Under the bill, Immprint would be responsible for storing a patient’s vaccine information. It’s a registry that has been around since the year 2000, and it’s a system the State’s Health Officer, Dr. Scott Harris, said would be a helpful tool for a healthcare office’s electronic record.

“It’s just part of their data you know, you pull up on their screen you see the patient and you know you see their vital signs and their medications and their medical history, and you also see their vaccine history,” said Harris.

Harris said healthcare providers, as well as those administering the vaccine, would have access to the information. This is information that, right now, is voluntary for healthcare workers to add to the database.

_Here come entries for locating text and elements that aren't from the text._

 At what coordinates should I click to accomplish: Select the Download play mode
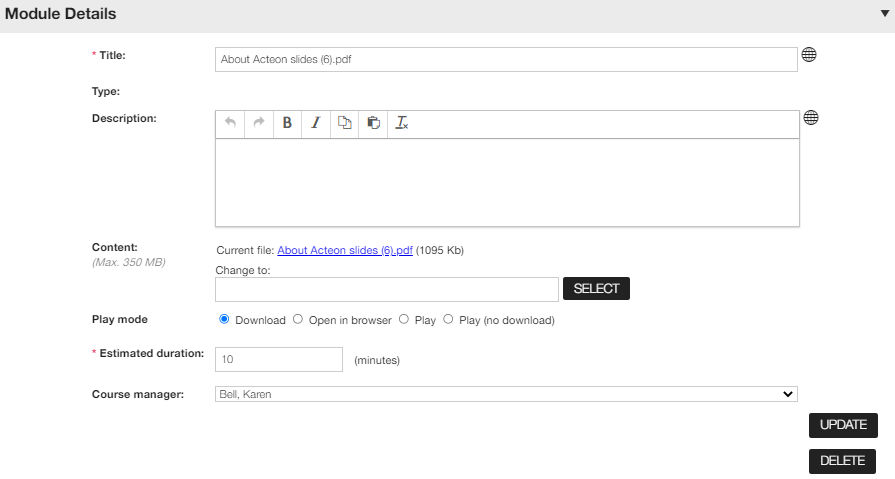(x=224, y=319)
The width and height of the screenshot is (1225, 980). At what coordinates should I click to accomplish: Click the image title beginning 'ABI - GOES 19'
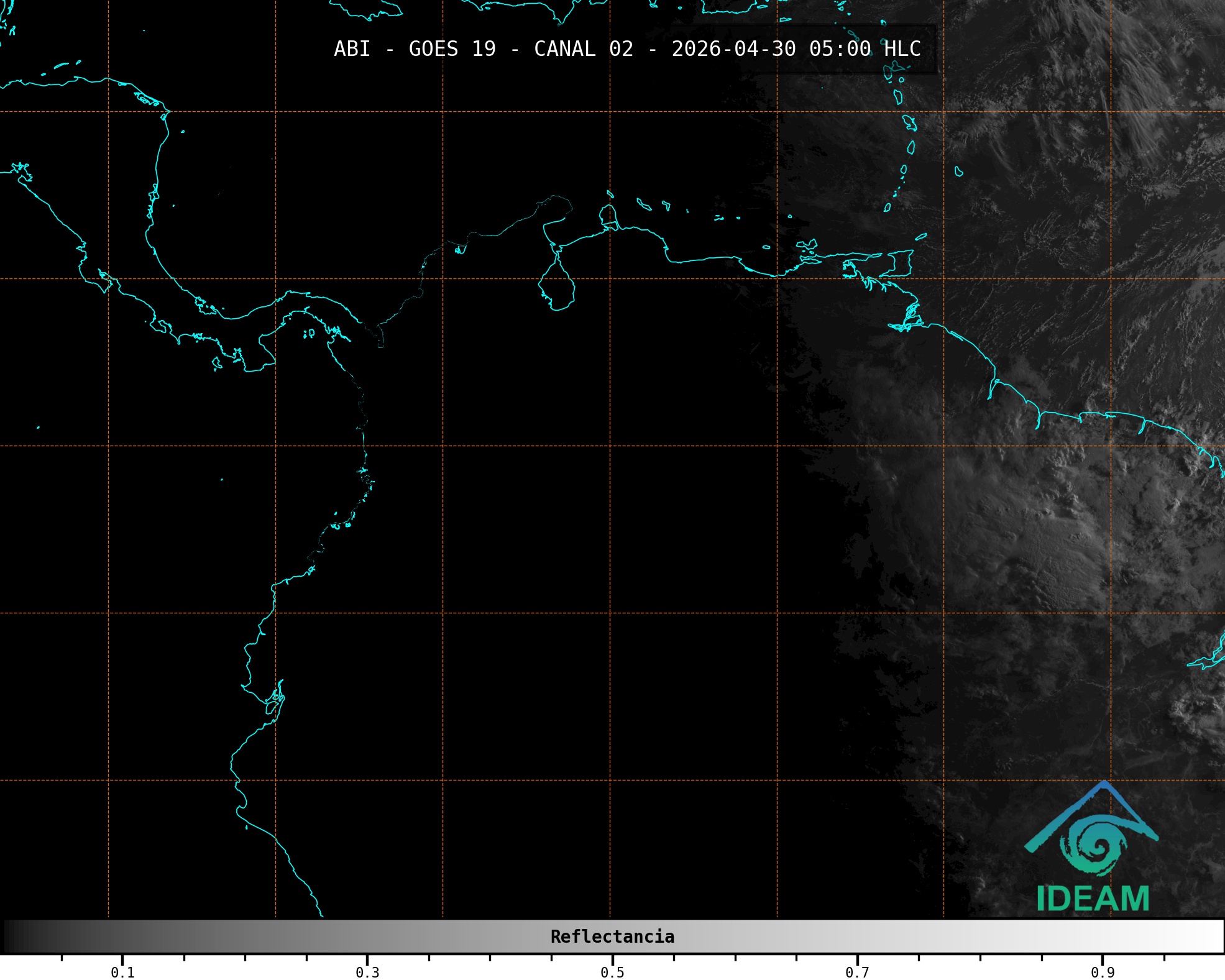point(626,49)
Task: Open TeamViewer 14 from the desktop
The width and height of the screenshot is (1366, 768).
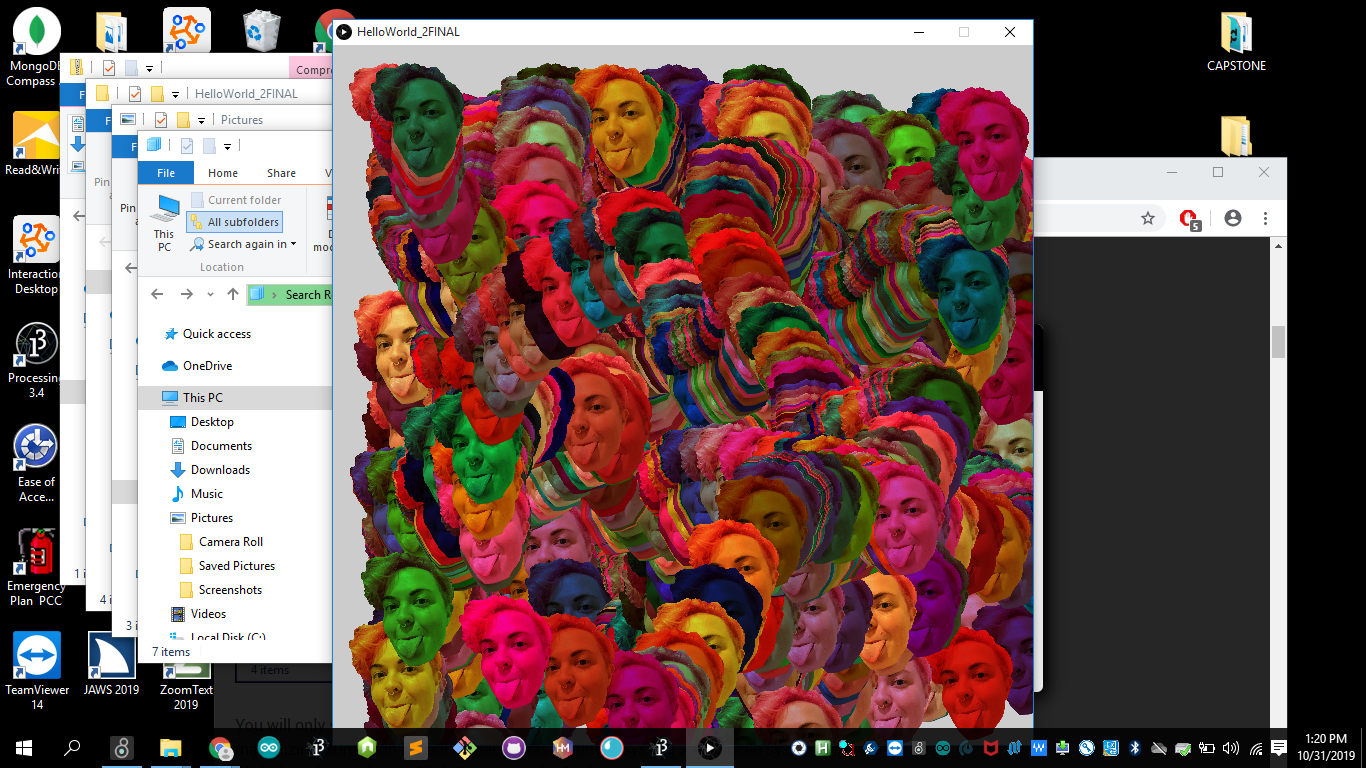Action: (37, 657)
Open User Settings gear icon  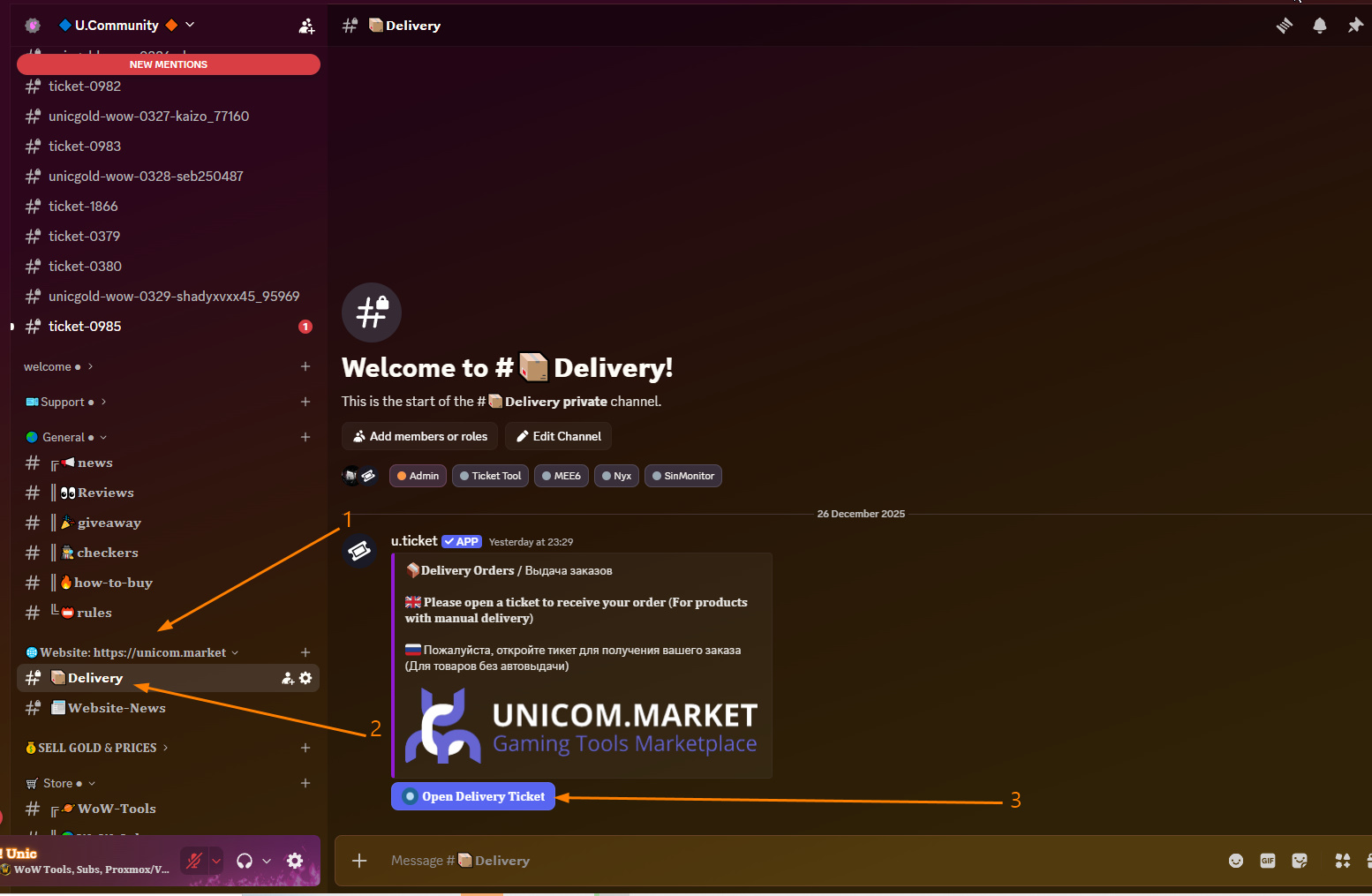click(295, 861)
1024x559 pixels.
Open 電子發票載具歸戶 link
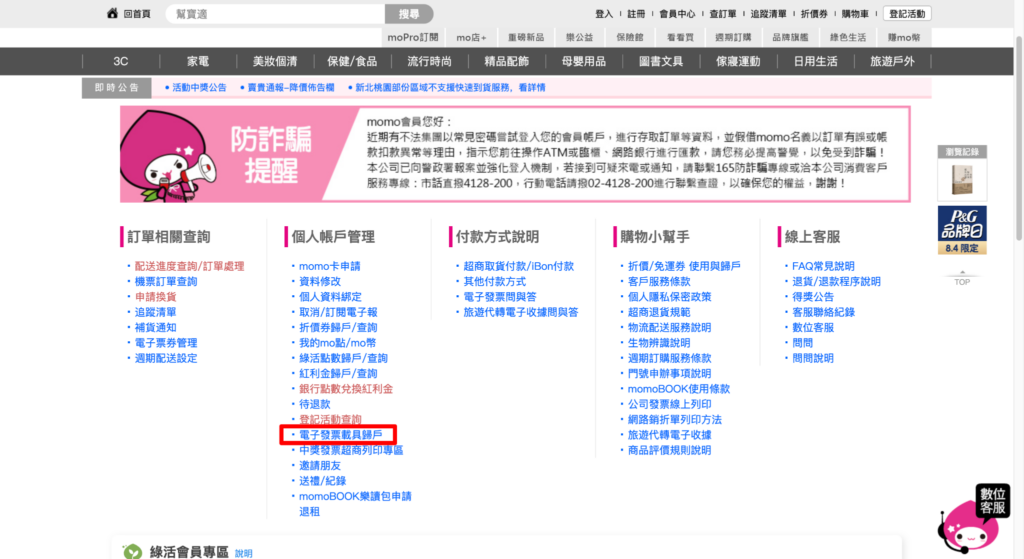click(340, 435)
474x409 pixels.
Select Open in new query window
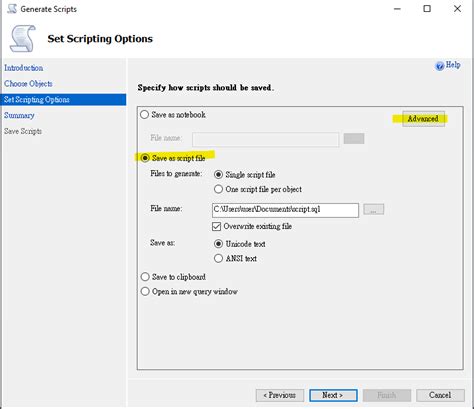point(145,291)
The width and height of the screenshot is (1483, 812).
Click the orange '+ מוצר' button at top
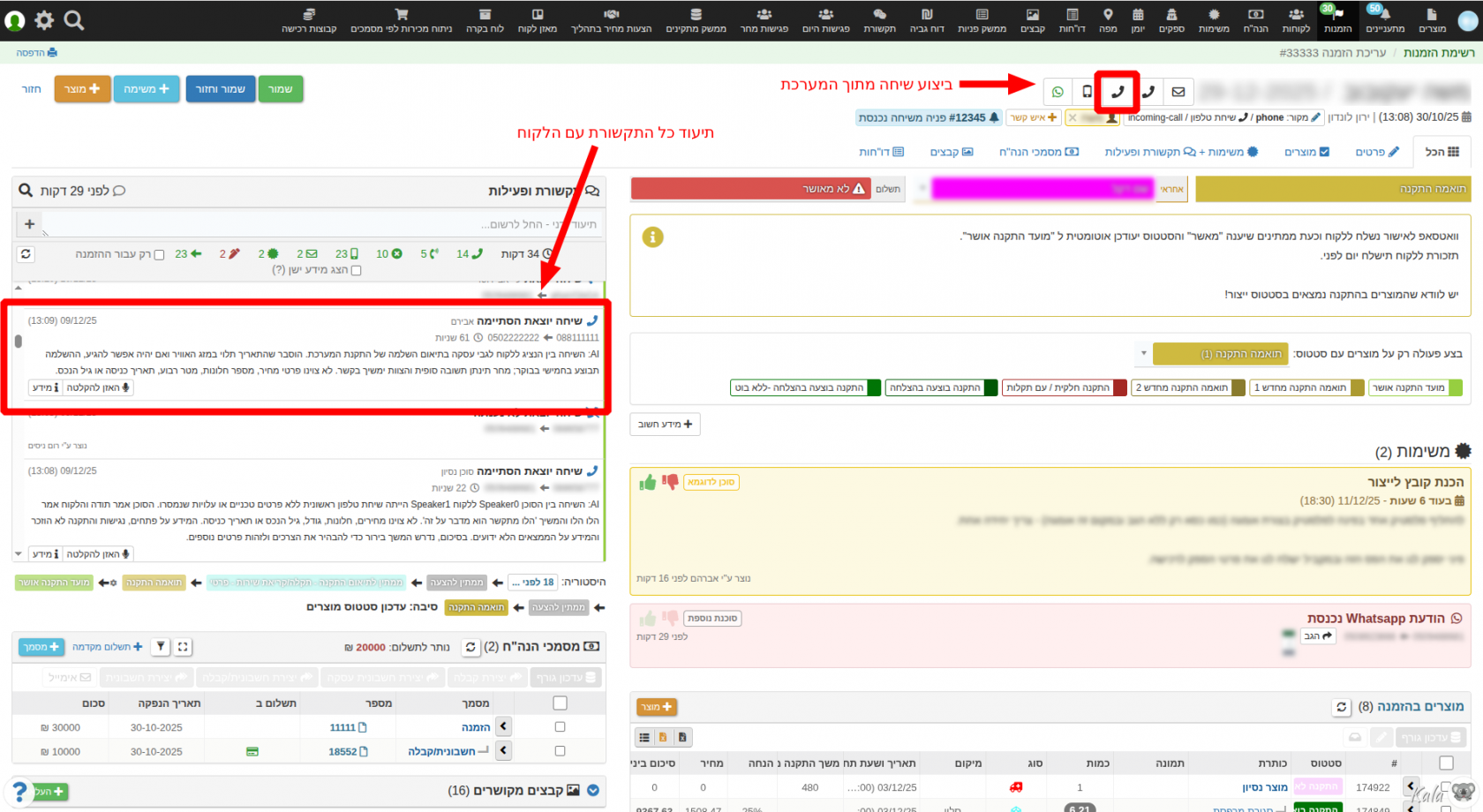point(82,89)
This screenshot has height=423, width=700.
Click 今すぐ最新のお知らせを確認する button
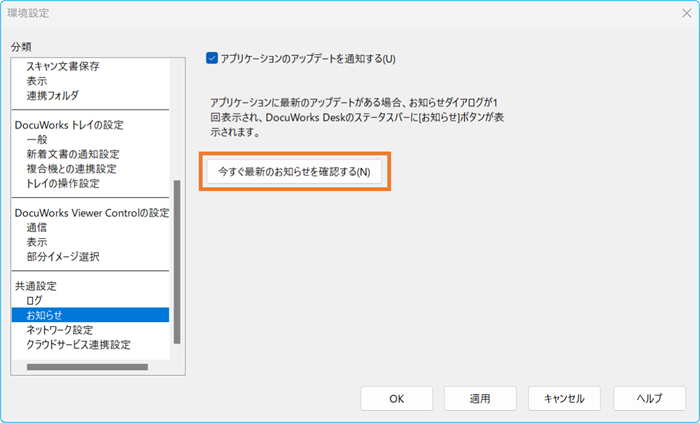294,171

“For my husband to find out health information about me, I have to sign a release. Yet my doctor would be forced, and mandated by this bill, to share my private information,” said Broyles.

The Alabama Department of Public Health said during last year’s statewide measles outbreak, having the database information would have been vital.

“I could never really inform our political leadership how well covered we were in Alabama,” said Harris. “I mean we have an idea, we have a lot of measles vaccines that we have voluntarily put into Immprint, but we don’t really have a way of saying for sure whether we are protected.”

Opponents claim the state health department has a contract to receive money from the CDC when they give the CDC people’s health information. Opponents say that contract requires ADPH to promote legislation for this mandatory database.

“My privacy, everyone in Alabama’s privacy, is not worth whatever that federal funding is,” said Broyles.

"There is absolutely no expectations that this would somehow financially benefit the state I mean that's just a spurious statement," said Harris.

Meanwhile, 9,000 members of various professional health organizations in the state have backed the bill.

Some of the following are:

  • The Alabama Academy of Family Physicians
  • The American Academy of Pediatrics-Alabama Chapter
  • The Medical Association of the State of Alabama
  • The Alabama Association of School Nurses
  • Dr. Scott Harris-State Health Officer and Representative April Weaver

Alabama’s Republican Party meeting Saturday ended without discussing the resolution. The bill to mandate the statewide database is waiting to be put in a committee for a vote.